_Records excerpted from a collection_
:::

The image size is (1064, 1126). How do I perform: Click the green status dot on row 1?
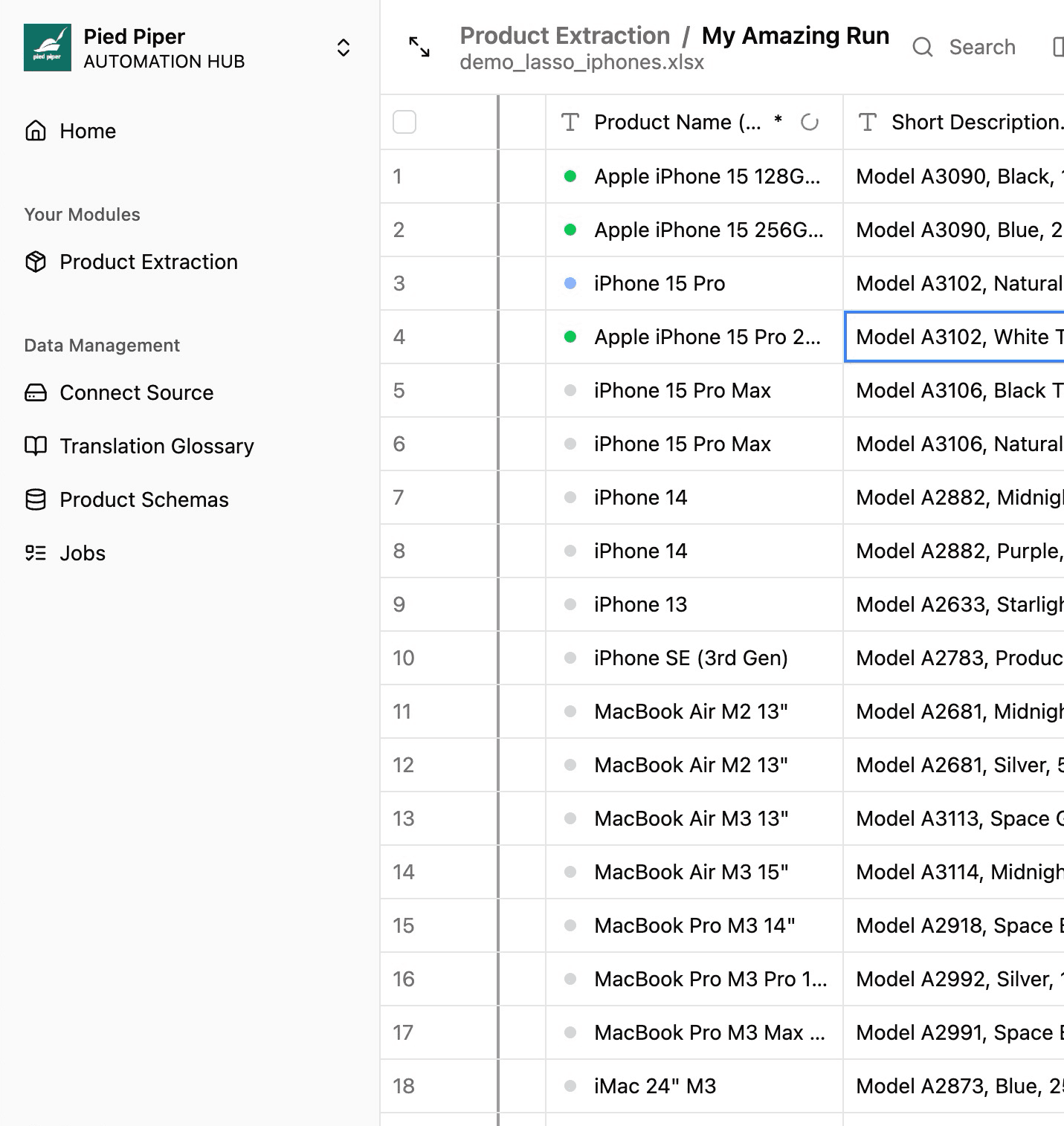pyautogui.click(x=570, y=176)
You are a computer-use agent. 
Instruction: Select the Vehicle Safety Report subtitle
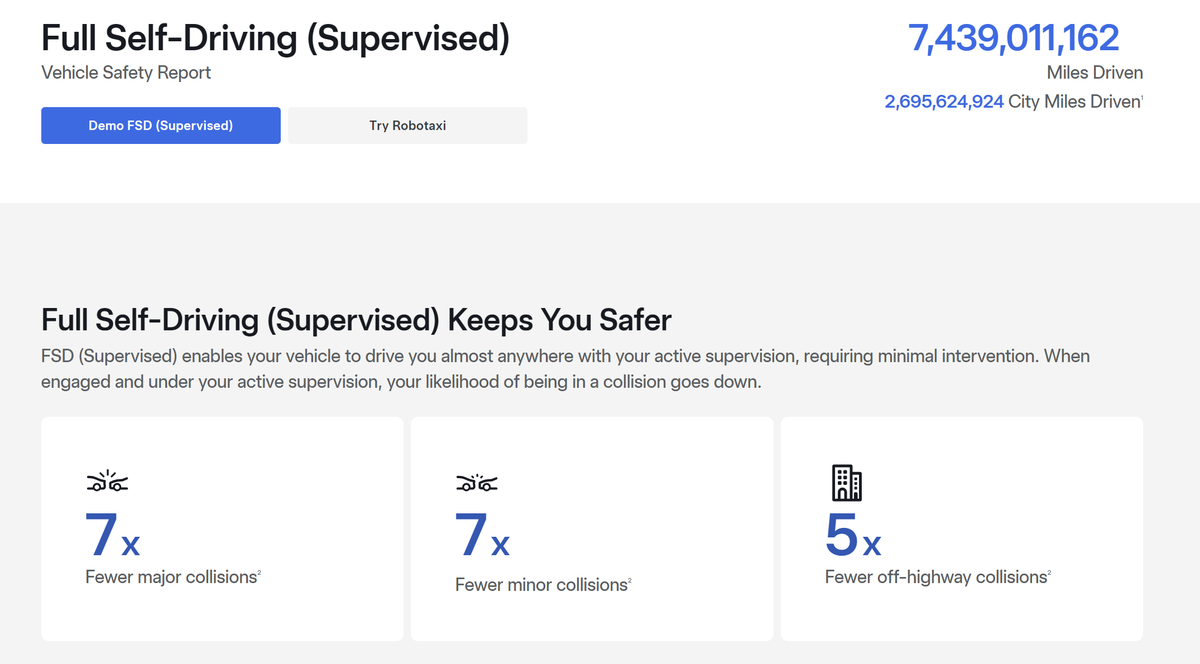point(126,73)
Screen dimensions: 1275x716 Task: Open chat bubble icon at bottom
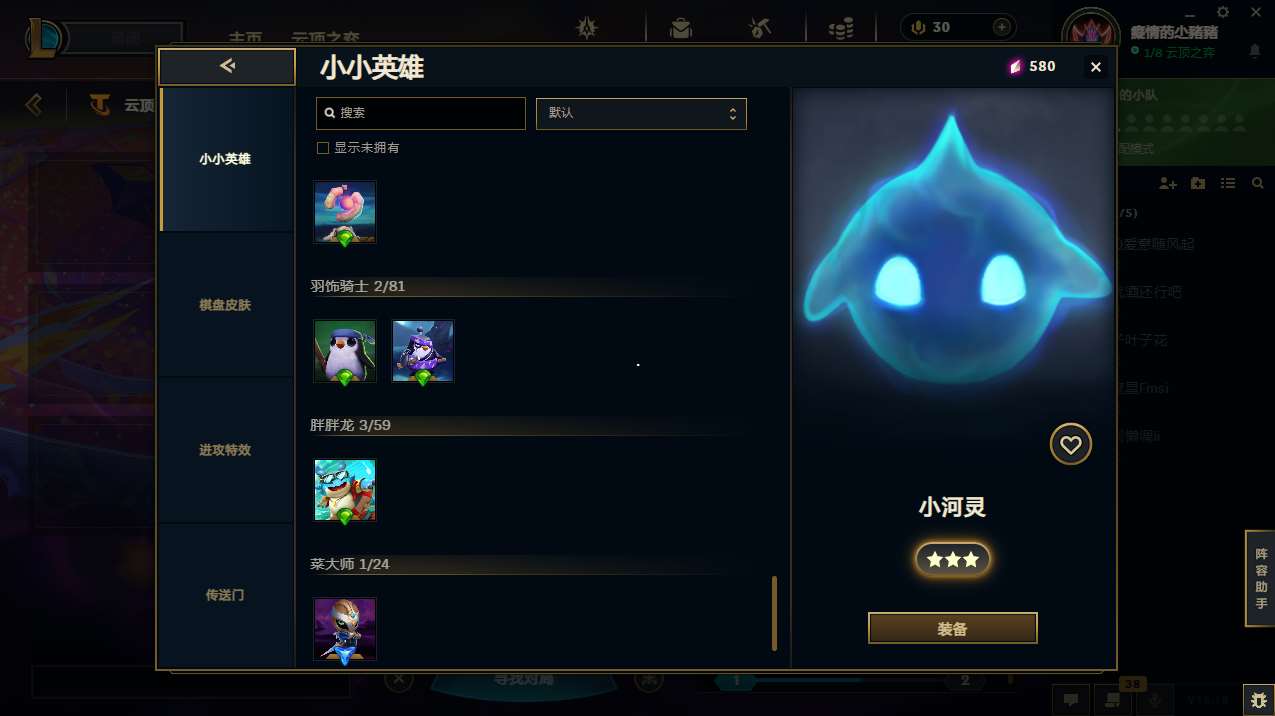coord(1070,700)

:::

_WHAT IS BEING ASKED_
The reply needs to repeat exactly the line containing "You are a computer-use agent." and each line after it, through the final line of the entries above, and to skip the pictures.

_SOLUTION TO THIS TASK_
You are a computer-use agent. 
Instruction: Select the Vehicle Safety Report subtitle
point(126,73)
Screen dimensions: 1275x716 Task: Open chat bubble icon at bottom
coord(1070,700)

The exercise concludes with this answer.